Consider something like livelihoods: government schemes can make a difference, but it’s hard for the government (outside of a completely planned economy) to predict where the jobs will be in the future. Corporations can be smarter about investing in upcoming opportunities, but no single corporation can span all the jobs there are to be done. An ecosystem approach can succeed by being simultaneously adaptive - noticing where no opportunities are opening up and having long-term interests, so that we invest in people’ capacity to learn and grow and continue offering their skills and experiences to the ecosystem as a whole.
This is not to say the government and corporations shouldn’t be part of the livelihoods ecosystem, but the focus shifts away from individual entities (however large, as governments tend to be) to the systems’ capacity to respond to changes in the world while continuing to invest in common resources accessible by everyone.?

_Dataset extract:_

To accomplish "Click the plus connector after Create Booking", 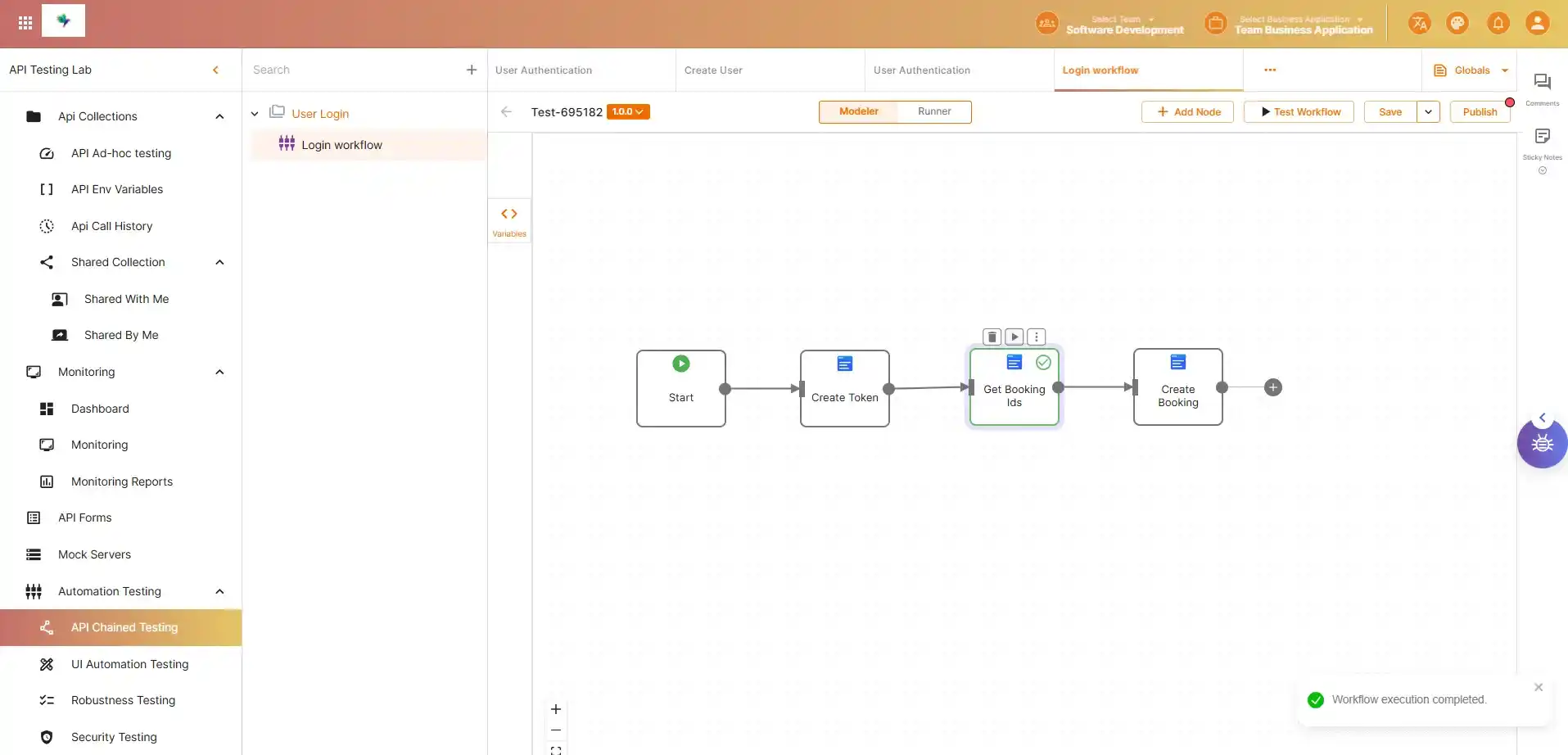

_Instructions to follow:_
Print the passage about the livelihoods ecosystem above again in full, word for word.

_In response:_
Consider something like livelihoods: government schemes can make a difference, but it’s hard for the government (outside of a completely planned economy) to predict where the jobs will be in the future. Corporations can be smarter about investing in upcoming opportunities, but no single corporation can span all the jobs there are to be done. An ecosystem approach can succeed by being simultaneously adaptive - noticing where no opportunities are opening up and having long-term interests, so that we invest in people’ capacity to learn and grow and continue offering their skills and experiences to the ecosystem as a whole.
This is not to say the government and corporations shouldn’t be part of the livelihoods ecosystem, but the focus shifts away from individual entities (however large, as governments tend to be) to the systems’ capacity to respond to changes in the world while continuing to invest in common resources accessible by everyone.?